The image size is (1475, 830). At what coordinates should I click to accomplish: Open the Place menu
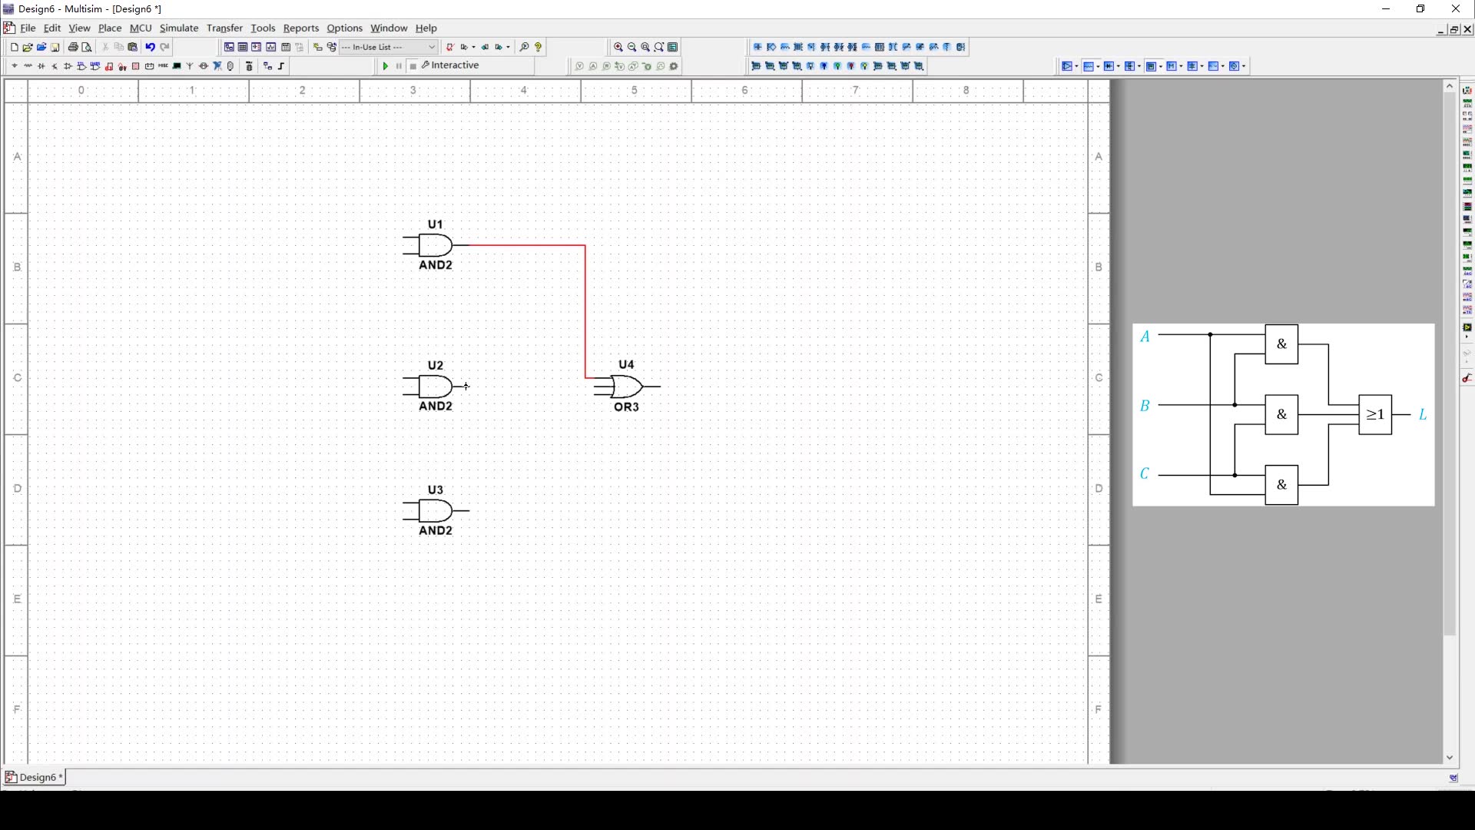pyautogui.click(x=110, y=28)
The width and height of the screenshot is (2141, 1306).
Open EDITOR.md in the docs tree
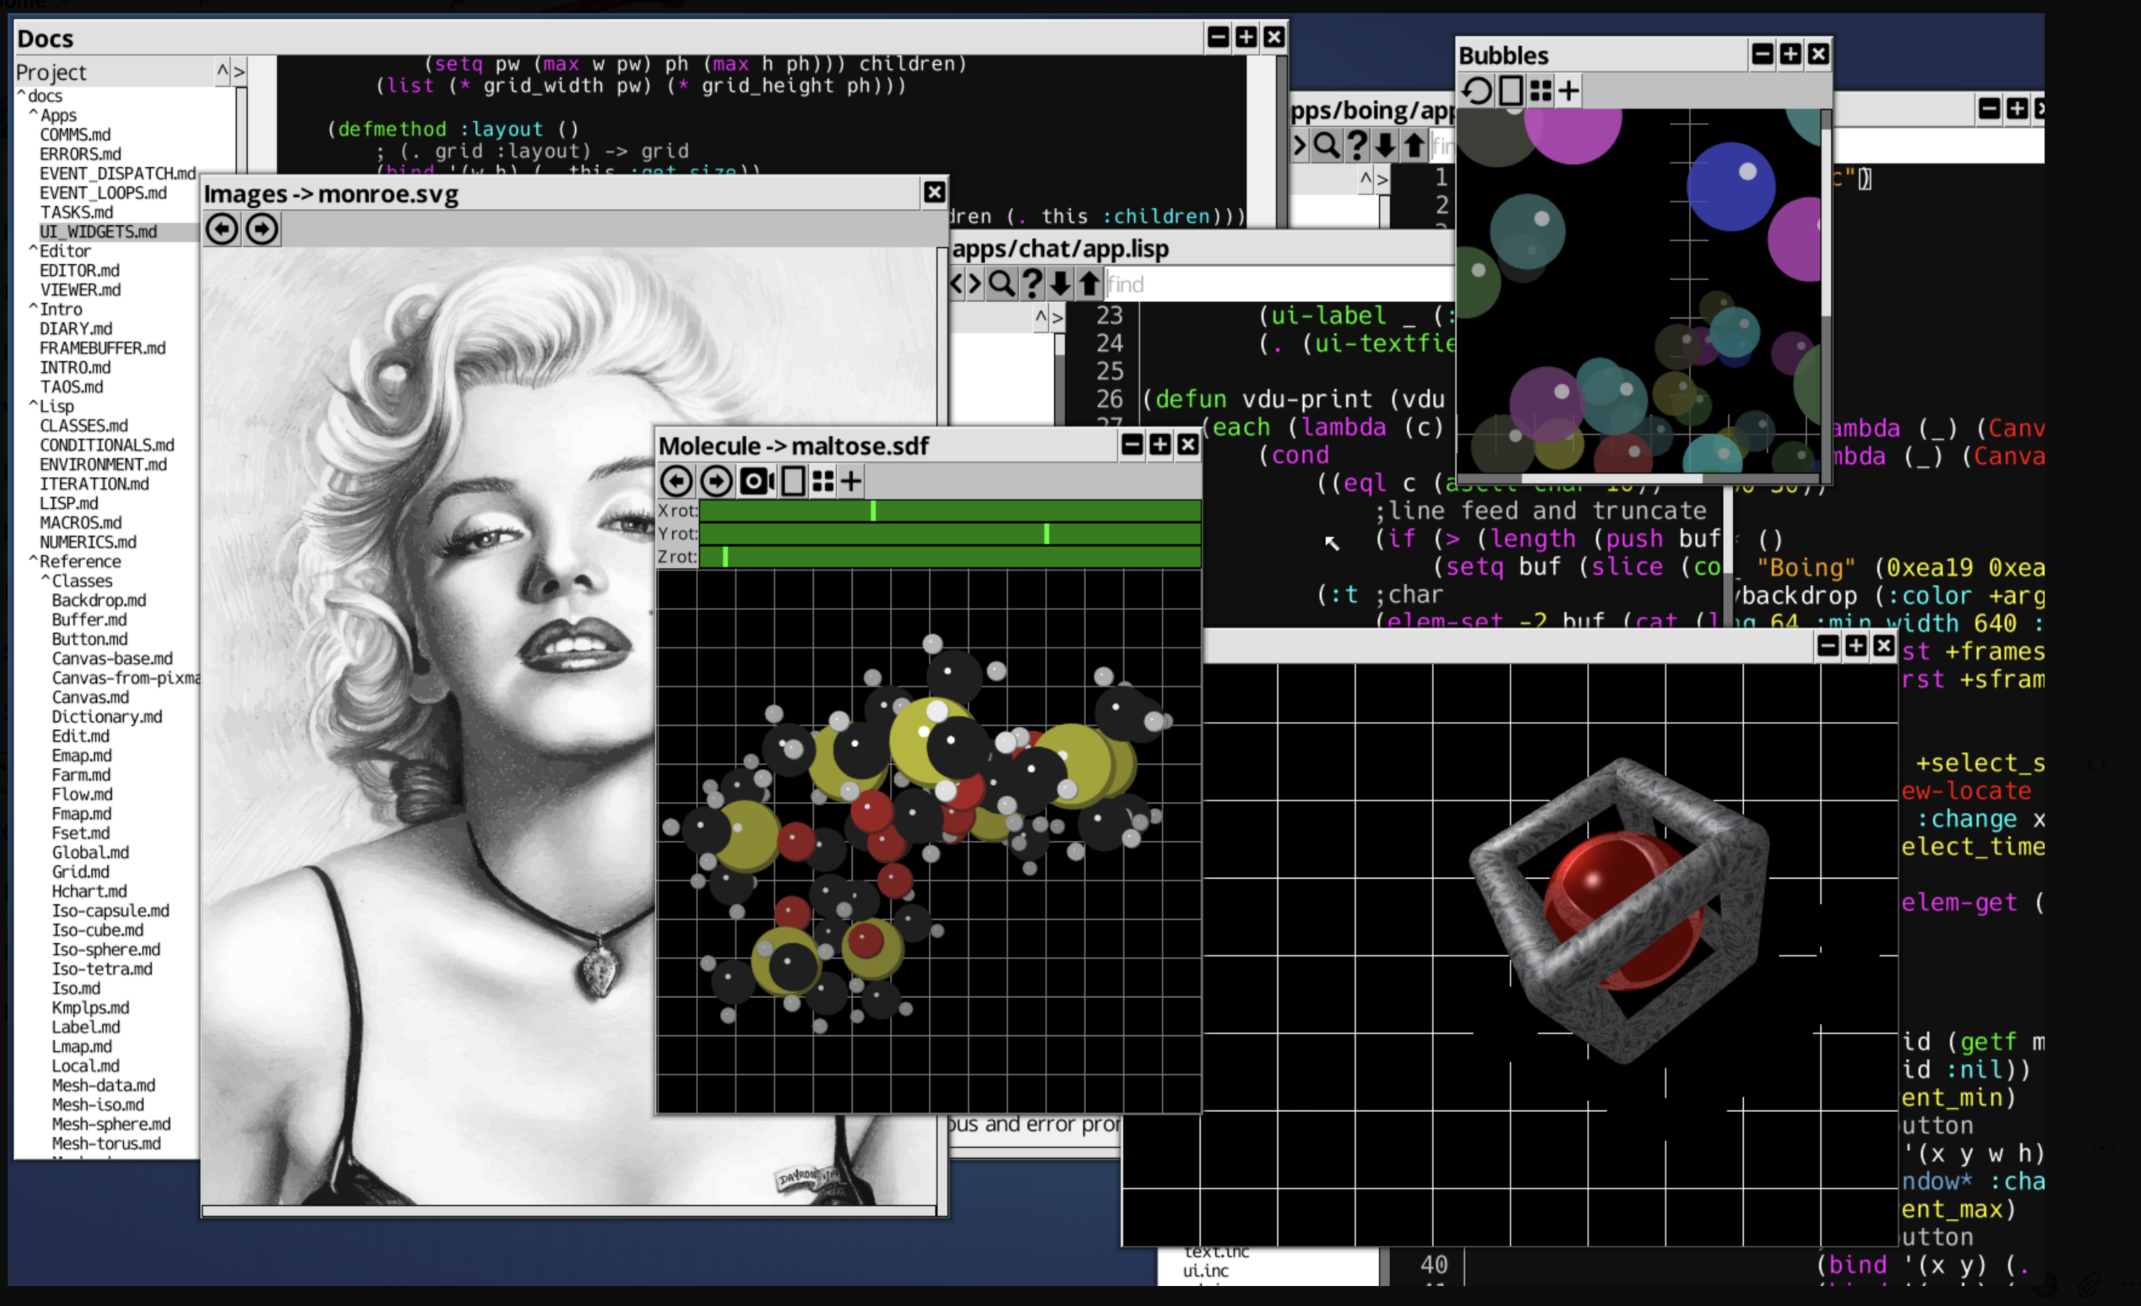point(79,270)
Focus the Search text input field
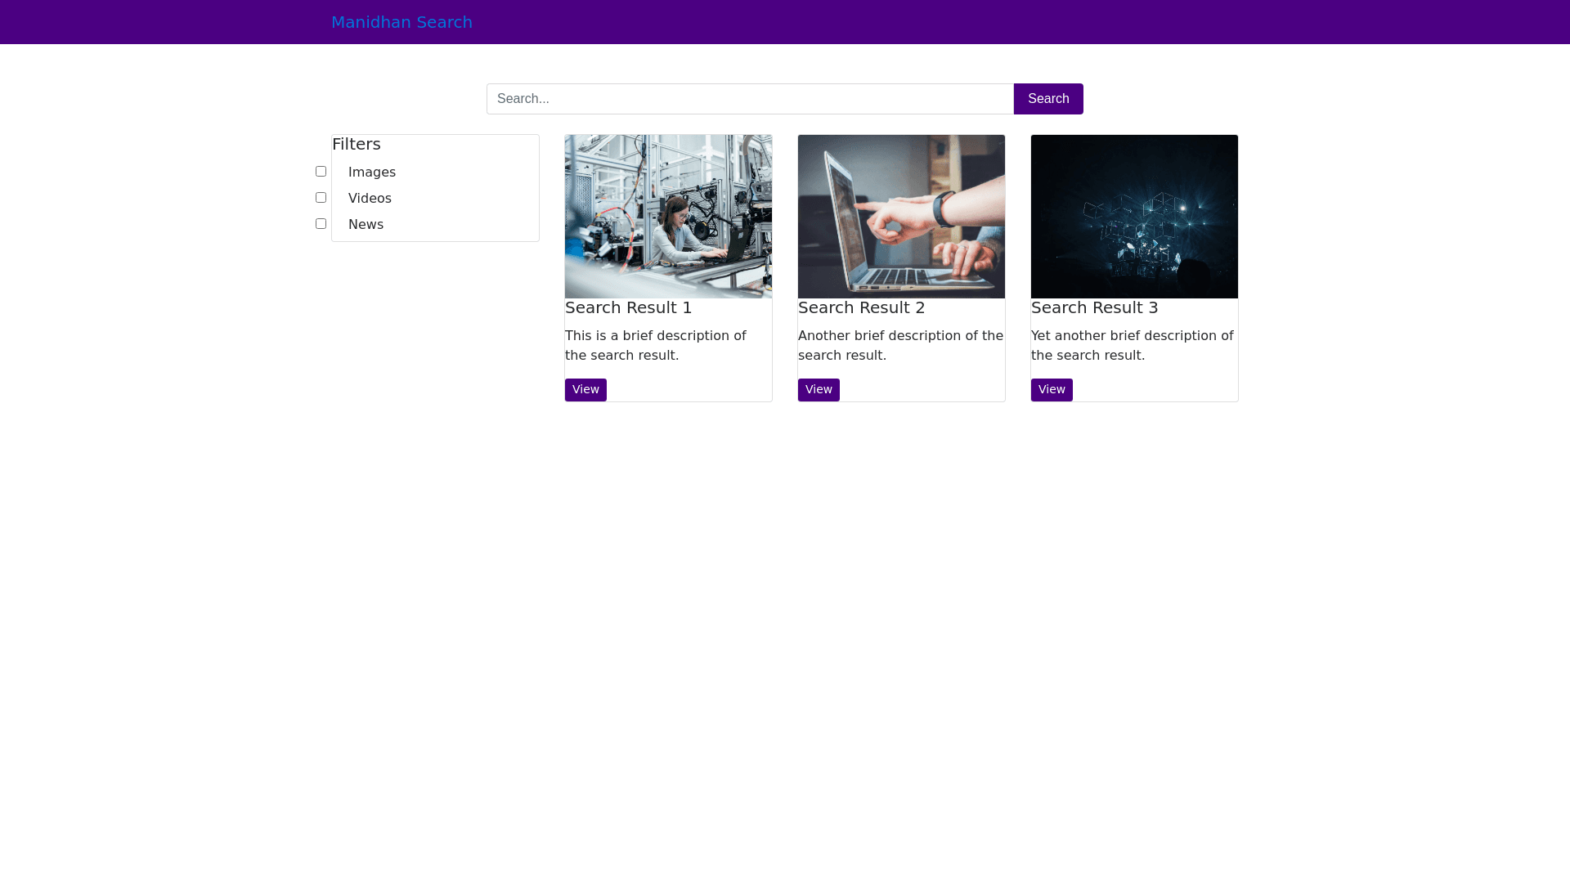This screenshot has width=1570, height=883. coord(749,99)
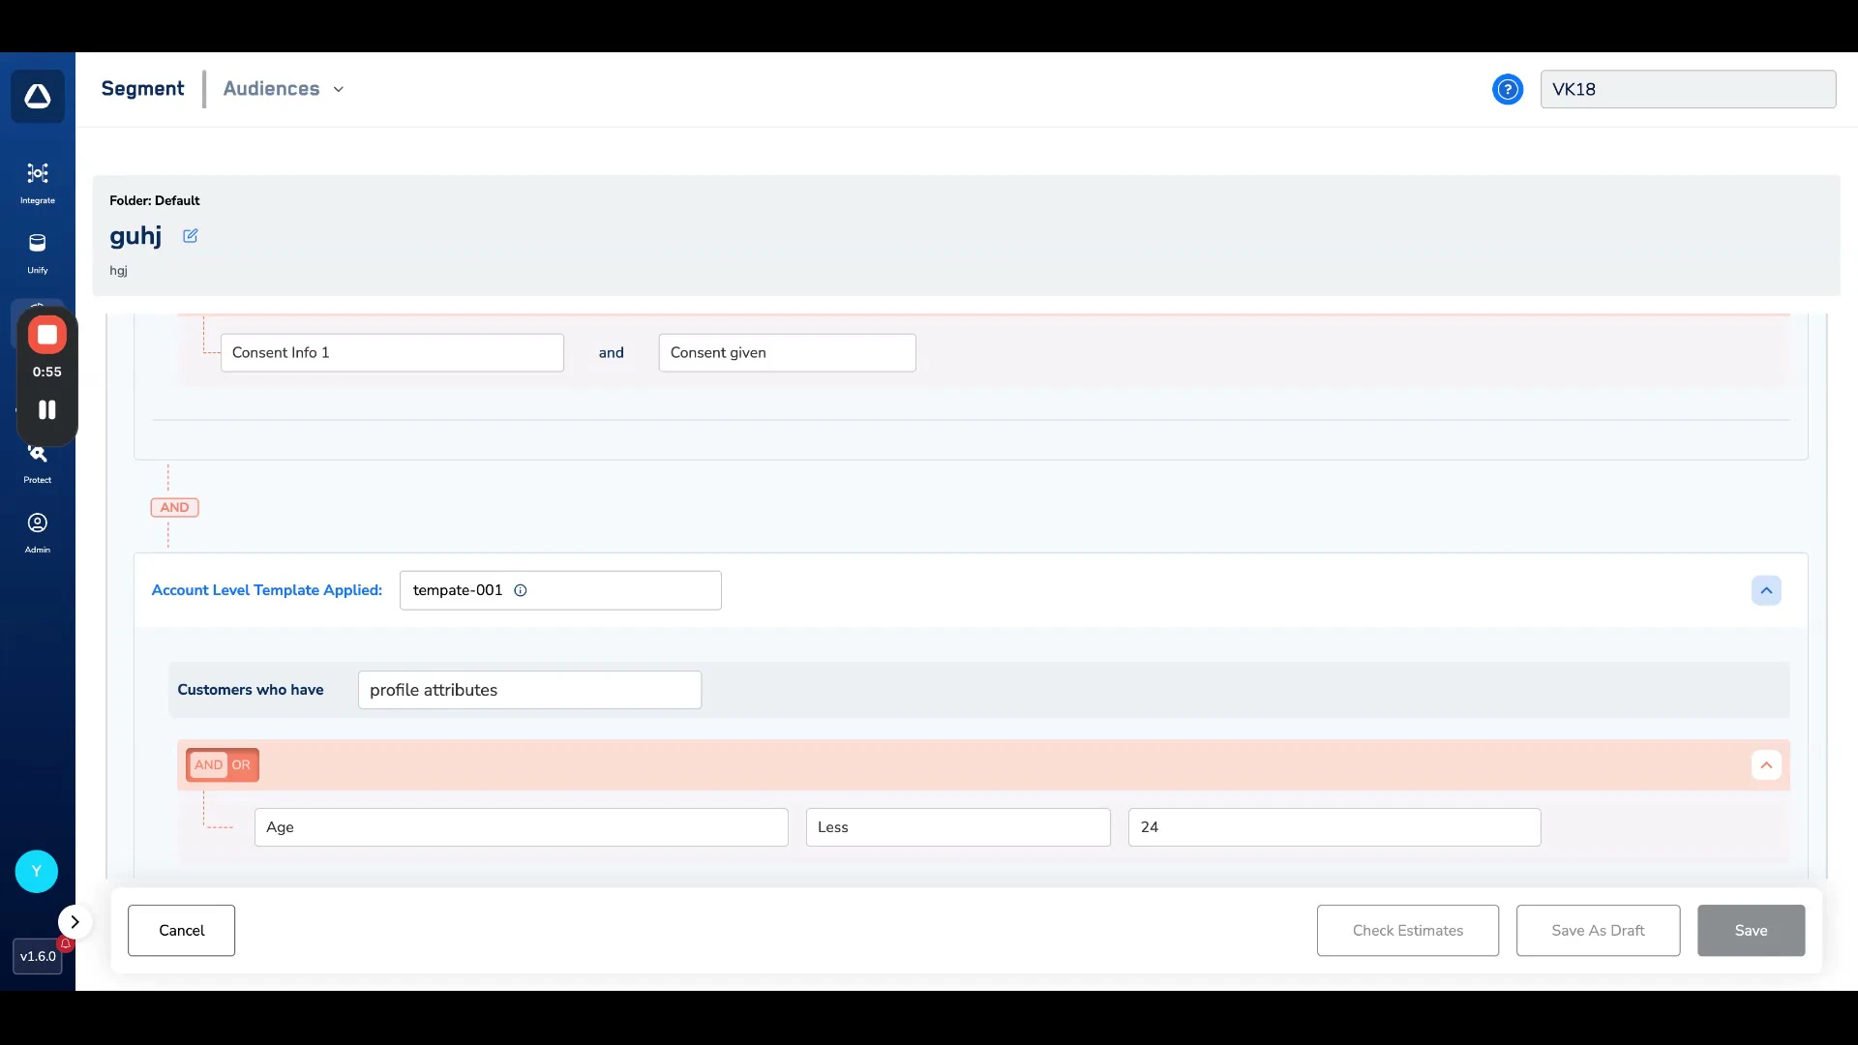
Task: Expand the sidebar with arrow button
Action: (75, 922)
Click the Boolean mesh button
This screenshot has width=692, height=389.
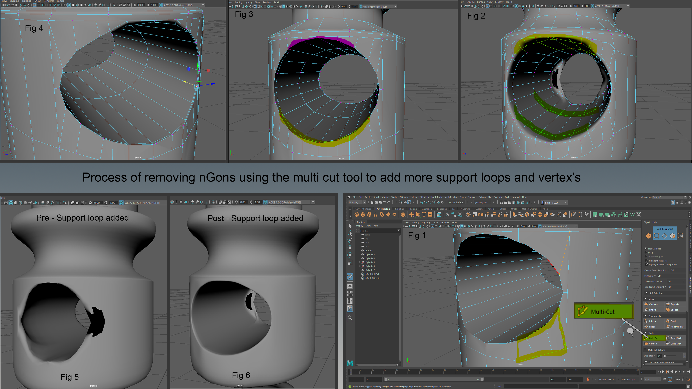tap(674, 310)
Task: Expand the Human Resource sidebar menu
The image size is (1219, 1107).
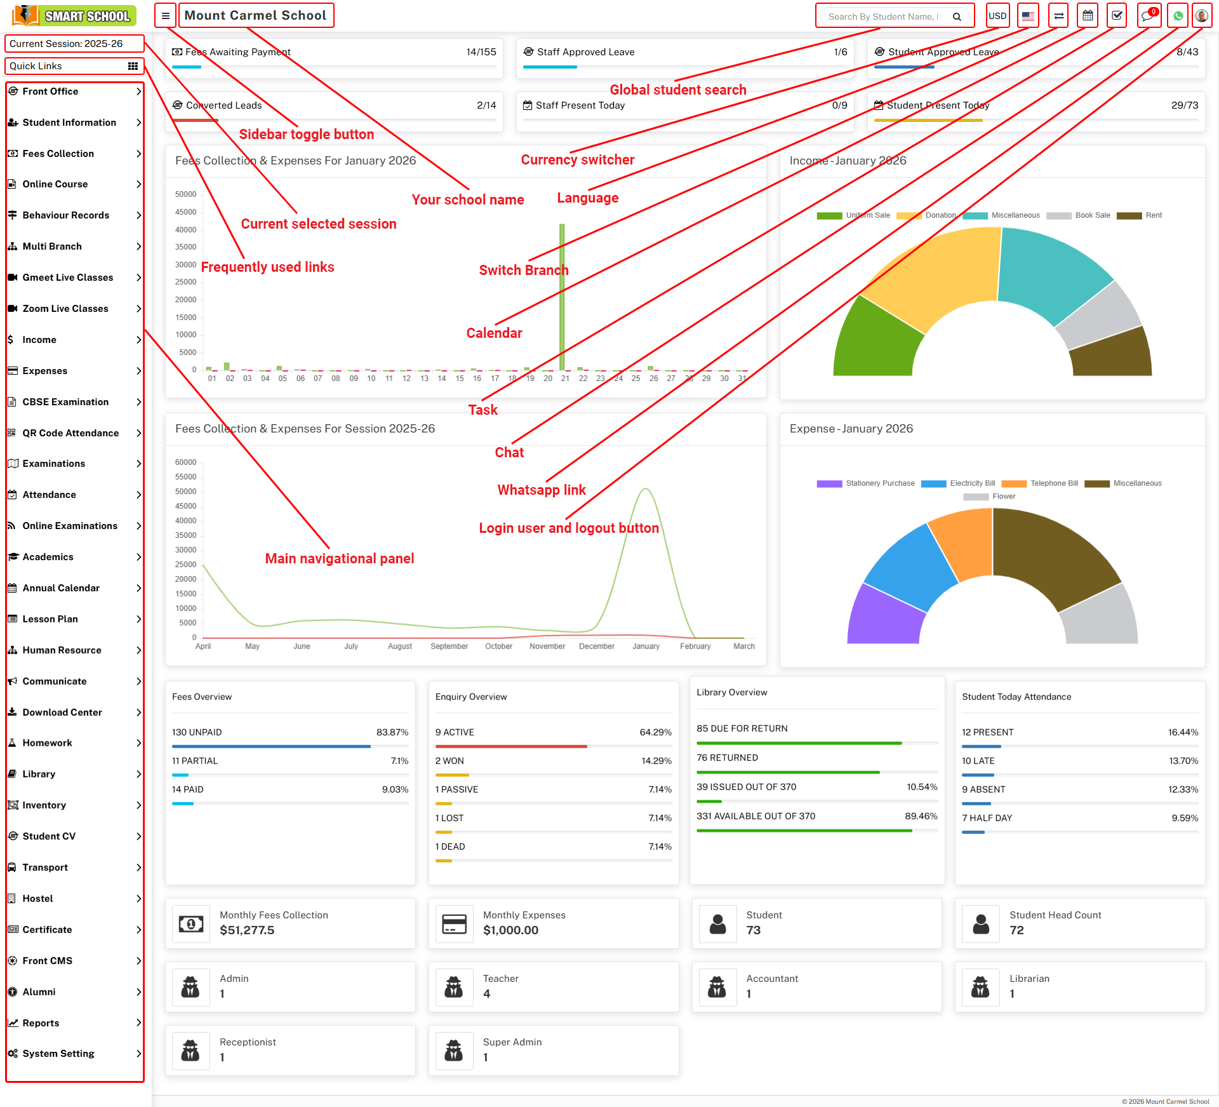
------------------------------------------------------------------------
Problem statement:
Reproduce only the lines from the line with "Focus the Search text input field" to the end of the entries. Keep both ends, copy them exactly, and omit every picture.

Response for this exercise:
Focus the Search text input field
This screenshot has width=1570, height=883. coord(749,99)
Task: Expand the sidebar with arrow button
Action: (75, 922)
Click the Boolean mesh button
This screenshot has width=692, height=389.
tap(674, 310)
Task: Expand the Human Resource sidebar menu
The image size is (1219, 1107).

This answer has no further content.